Items from a data source:
::::
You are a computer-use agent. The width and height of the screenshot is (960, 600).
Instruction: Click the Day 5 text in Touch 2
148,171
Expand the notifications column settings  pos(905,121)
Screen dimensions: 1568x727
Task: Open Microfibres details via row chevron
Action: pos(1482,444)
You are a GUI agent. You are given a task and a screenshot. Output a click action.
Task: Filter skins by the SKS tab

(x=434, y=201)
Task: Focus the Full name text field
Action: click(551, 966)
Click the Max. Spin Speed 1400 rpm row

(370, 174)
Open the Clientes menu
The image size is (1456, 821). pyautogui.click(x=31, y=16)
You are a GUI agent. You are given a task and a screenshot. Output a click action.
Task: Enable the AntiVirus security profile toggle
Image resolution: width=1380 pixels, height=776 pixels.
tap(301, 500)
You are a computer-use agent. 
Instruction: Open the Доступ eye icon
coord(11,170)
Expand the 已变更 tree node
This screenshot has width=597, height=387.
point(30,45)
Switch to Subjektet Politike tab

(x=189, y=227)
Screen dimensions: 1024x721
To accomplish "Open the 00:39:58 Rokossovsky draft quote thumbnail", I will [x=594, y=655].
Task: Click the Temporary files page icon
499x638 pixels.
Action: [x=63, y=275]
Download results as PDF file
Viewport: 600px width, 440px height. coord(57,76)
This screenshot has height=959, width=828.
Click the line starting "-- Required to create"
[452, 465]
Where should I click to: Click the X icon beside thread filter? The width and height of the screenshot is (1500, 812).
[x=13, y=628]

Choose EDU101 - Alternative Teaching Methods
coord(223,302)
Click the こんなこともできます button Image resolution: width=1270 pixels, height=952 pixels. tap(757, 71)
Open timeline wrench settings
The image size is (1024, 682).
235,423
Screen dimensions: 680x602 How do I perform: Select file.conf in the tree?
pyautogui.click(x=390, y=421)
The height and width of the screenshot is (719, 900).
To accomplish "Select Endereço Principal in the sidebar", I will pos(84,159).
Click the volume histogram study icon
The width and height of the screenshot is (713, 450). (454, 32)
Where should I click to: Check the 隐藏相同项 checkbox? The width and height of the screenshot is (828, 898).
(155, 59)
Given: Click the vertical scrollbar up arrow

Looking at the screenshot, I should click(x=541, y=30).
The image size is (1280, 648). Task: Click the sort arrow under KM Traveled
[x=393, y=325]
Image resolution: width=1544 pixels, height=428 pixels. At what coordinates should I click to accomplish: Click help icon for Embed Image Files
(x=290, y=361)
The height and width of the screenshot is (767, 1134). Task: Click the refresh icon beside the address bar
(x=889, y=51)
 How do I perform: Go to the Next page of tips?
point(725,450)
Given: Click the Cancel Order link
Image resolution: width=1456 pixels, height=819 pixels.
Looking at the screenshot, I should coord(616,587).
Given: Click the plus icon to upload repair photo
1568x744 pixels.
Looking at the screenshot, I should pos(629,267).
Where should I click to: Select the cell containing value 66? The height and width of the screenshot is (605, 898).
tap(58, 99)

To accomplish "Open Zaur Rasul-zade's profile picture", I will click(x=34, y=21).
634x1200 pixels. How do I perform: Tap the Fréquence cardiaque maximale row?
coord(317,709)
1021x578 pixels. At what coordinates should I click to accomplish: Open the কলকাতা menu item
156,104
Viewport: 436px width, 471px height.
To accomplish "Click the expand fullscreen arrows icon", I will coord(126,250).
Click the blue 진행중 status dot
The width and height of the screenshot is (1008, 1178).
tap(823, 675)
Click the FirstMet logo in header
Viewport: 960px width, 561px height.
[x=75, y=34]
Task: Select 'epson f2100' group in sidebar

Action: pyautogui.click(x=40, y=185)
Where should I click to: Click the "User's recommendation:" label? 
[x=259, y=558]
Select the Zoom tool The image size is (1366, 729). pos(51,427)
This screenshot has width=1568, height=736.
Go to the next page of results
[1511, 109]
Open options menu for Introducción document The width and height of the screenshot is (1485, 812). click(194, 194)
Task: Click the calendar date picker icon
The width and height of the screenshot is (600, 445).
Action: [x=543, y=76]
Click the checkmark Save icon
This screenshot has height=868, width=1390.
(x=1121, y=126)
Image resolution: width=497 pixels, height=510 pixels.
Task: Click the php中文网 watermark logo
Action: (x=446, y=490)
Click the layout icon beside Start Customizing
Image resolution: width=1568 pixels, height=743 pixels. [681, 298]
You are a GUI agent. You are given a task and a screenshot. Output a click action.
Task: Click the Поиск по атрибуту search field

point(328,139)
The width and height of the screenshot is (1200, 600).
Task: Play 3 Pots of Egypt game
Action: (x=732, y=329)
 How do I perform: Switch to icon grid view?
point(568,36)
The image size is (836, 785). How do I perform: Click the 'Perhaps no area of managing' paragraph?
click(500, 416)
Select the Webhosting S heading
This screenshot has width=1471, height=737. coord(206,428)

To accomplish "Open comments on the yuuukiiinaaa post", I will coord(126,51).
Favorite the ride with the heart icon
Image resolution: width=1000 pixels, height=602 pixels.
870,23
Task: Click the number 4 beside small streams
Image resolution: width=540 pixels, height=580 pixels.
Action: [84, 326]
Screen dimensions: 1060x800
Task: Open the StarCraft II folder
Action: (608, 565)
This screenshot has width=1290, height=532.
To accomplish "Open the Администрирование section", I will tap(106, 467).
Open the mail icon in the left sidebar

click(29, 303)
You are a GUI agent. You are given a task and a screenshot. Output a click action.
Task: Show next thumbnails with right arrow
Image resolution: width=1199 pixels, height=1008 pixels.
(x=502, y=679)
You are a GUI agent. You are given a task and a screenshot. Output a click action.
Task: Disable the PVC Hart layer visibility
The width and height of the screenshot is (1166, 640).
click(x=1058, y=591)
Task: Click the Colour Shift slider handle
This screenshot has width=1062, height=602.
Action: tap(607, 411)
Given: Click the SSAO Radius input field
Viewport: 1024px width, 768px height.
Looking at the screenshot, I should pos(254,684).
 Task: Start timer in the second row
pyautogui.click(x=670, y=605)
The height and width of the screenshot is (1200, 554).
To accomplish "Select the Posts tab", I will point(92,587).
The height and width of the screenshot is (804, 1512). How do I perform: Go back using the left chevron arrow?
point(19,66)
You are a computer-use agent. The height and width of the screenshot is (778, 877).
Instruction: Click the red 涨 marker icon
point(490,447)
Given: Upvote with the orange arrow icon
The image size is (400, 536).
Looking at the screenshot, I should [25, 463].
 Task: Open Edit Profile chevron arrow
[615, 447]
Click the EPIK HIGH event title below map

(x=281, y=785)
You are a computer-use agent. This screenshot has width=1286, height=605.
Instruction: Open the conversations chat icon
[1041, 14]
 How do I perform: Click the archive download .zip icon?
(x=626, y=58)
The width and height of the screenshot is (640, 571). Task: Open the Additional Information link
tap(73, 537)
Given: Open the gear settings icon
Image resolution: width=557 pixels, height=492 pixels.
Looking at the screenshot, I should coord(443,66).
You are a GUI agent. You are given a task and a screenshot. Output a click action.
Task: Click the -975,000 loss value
::::
Extract the complete set of records unchanged.

You are a computer-use agent. The width and height of the screenshot is (960, 600).
Instruction: Click the Day 5 text in Touch 2
148,171
Expand the notifications column settings  pos(905,121)
Screen dimensions: 1568x727
Task: Open Microfibres details via row chevron
Action: pos(1482,444)
You are a GUI agent. You are given a task and a screenshot. Output a click action.
Task: Filter skins by the SKS tab

(x=434, y=201)
Task: Focus the Full name text field
Action: click(551, 966)
Click the Max. Spin Speed 1400 rpm row

(370, 174)
Open the Clientes menu
The image size is (1456, 821). pyautogui.click(x=31, y=16)
You are a GUI agent. You are given a task and a screenshot. Output a click action.
Task: Enable the AntiVirus security profile toggle
Image resolution: width=1380 pixels, height=776 pixels.
tap(301, 500)
You are a computer-use agent. 
Instruction: Open the Доступ eye icon
coord(11,170)
Expand the 已变更 tree node
This screenshot has width=597, height=387.
point(30,45)
Switch to Subjektet Politike tab

(x=189, y=227)
Screen dimensions: 1024x721
To accomplish "Open the 00:39:58 Rokossovsky draft quote thumbnail", I will [x=594, y=655].
Task: Click the Temporary files page icon
499x638 pixels.
Action: [x=63, y=275]
Download results as PDF file
Viewport: 600px width, 440px height. coord(57,76)
This screenshot has height=959, width=828.
Click the line starting "-- Required to create"
[452, 465]
Where should I click to: Click the X icon beside thread filter? The width and height of the screenshot is (1500, 812).
[x=13, y=628]

Choose EDU101 - Alternative Teaching Methods
coord(223,302)
Click the こんなこともできます button Image resolution: width=1270 pixels, height=952 pixels. tap(757, 71)
Open timeline wrench settings
The image size is (1024, 682).
235,423
Screen dimensions: 680x602 How do I perform: Select file.conf in the tree?
pyautogui.click(x=390, y=421)
The height and width of the screenshot is (719, 900).
To accomplish "Select Endereço Principal in the sidebar", I will pos(84,159).
Click the volume histogram study icon
The width and height of the screenshot is (713, 450). (454, 32)
Where should I click to: Check the 隐藏相同项 checkbox? The width and height of the screenshot is (828, 898).
(155, 59)
Given: Click the vertical scrollbar up arrow

Looking at the screenshot, I should click(x=541, y=30).
The image size is (1280, 648). Task: Click the sort arrow under KM Traveled
[x=393, y=325]
Image resolution: width=1544 pixels, height=428 pixels. At what coordinates should I click to accomplish: Click help icon for Embed Image Files
(x=290, y=361)
The height and width of the screenshot is (767, 1134). Task: Click the refresh icon beside the address bar
(x=889, y=51)
 How do I perform: Go to the Next page of tips?
point(725,450)
Given: Click the Cancel Order link
Image resolution: width=1456 pixels, height=819 pixels.
Looking at the screenshot, I should coord(616,587).
Given: Click the plus icon to upload repair photo
1568x744 pixels.
Looking at the screenshot, I should pos(629,267).
Where should I click to: Select the cell containing value 66? The height and width of the screenshot is (605, 898).
tap(58, 99)

To accomplish "Open Zaur Rasul-zade's profile picture", I will click(x=34, y=21).
634x1200 pixels. How do I perform: Tap the Fréquence cardiaque maximale row?
coord(317,709)
1021x578 pixels. At what coordinates should I click to accomplish: Open the কলকাতা menu item
156,104
Viewport: 436px width, 471px height.
To accomplish "Click the expand fullscreen arrows icon", I will coord(126,250).
Click the blue 진행중 status dot
The width and height of the screenshot is (1008, 1178).
tap(823, 675)
Click the FirstMet logo in header
Viewport: 960px width, 561px height.
[x=75, y=34]
Task: Select 'epson f2100' group in sidebar

Action: pyautogui.click(x=40, y=185)
Where should I click to: Click the "User's recommendation:" label? 
[x=259, y=558]
Select the Zoom tool The image size is (1366, 729). pos(51,427)
This screenshot has width=1568, height=736.
Go to the next page of results
[1511, 109]
Open options menu for Introducción document The width and height of the screenshot is (1485, 812). click(194, 194)
Task: Click the calendar date picker icon
The width and height of the screenshot is (600, 445).
Action: [x=543, y=76]
Click the checkmark Save icon
This screenshot has height=868, width=1390.
(x=1121, y=126)
Image resolution: width=497 pixels, height=510 pixels.
Task: Click the php中文网 watermark logo
Action: (x=446, y=490)
Click the layout icon beside Start Customizing
Image resolution: width=1568 pixels, height=743 pixels. [681, 298]
You are a GUI agent. You are given a task and a screenshot. Output a click action.
Task: Click the Поиск по атрибуту search field

point(328,139)
The width and height of the screenshot is (1200, 600).
Task: Play 3 Pots of Egypt game
Action: (x=732, y=329)
 How do I perform: Switch to icon grid view?
point(568,36)
The image size is (836, 785). How do I perform: Click the 'Perhaps no area of managing' paragraph?
click(500, 416)
Select the Webhosting S heading
This screenshot has width=1471, height=737. coord(206,428)

To accomplish "Open comments on the yuuukiiinaaa post", I will coord(126,51).
Favorite the ride with the heart icon
Image resolution: width=1000 pixels, height=602 pixels.
870,23
Task: Click the number 4 beside small streams
Image resolution: width=540 pixels, height=580 pixels.
Action: [84, 326]
Screen dimensions: 1060x800
Task: Open the StarCraft II folder
Action: (608, 565)
This screenshot has width=1290, height=532.
To accomplish "Open the Администрирование section", I will tap(106, 467).
Open the mail icon in the left sidebar

click(29, 303)
You are a GUI agent. You are given a task and a screenshot. Output a click action.
Task: Show next thumbnails with right arrow
Image resolution: width=1199 pixels, height=1008 pixels.
(x=502, y=679)
You are a GUI agent. You are given a task and a screenshot. Output a click action.
Task: Disable the PVC Hart layer visibility
The width and height of the screenshot is (1166, 640).
click(x=1058, y=591)
Task: Click the Colour Shift slider handle
This screenshot has width=1062, height=602.
Action: tap(607, 411)
Given: Click the SSAO Radius input field
Viewport: 1024px width, 768px height.
Looking at the screenshot, I should pos(254,684).
 Task: Start timer in the second row
pyautogui.click(x=670, y=605)
The height and width of the screenshot is (1200, 554).
To accomplish "Select the Posts tab", I will point(92,587).
The height and width of the screenshot is (804, 1512). How do I perform: Go back using the left chevron arrow?
point(19,66)
You are a computer-use agent. The height and width of the screenshot is (778, 877).
Instruction: Click the red 涨 marker icon
point(490,447)
Given: Upvote with the orange arrow icon
The image size is (400, 536).
Looking at the screenshot, I should [25, 463].
 Task: Open Edit Profile chevron arrow
[615, 447]
Click the EPIK HIGH event title below map

(x=281, y=785)
You are a computer-use agent. This screenshot has width=1286, height=605.
Instruction: Open the conversations chat icon
[1041, 14]
 How do I perform: Click the archive download .zip icon?
(x=626, y=58)
The width and height of the screenshot is (640, 571). Task: Open the Additional Information link
tap(73, 537)
Given: Open the gear settings icon
Image resolution: width=557 pixels, height=492 pixels.
Looking at the screenshot, I should coord(443,66).
You are a GUI agent. You are given a task and a screenshot. Output a click action.
Task: Click the -975,000 loss value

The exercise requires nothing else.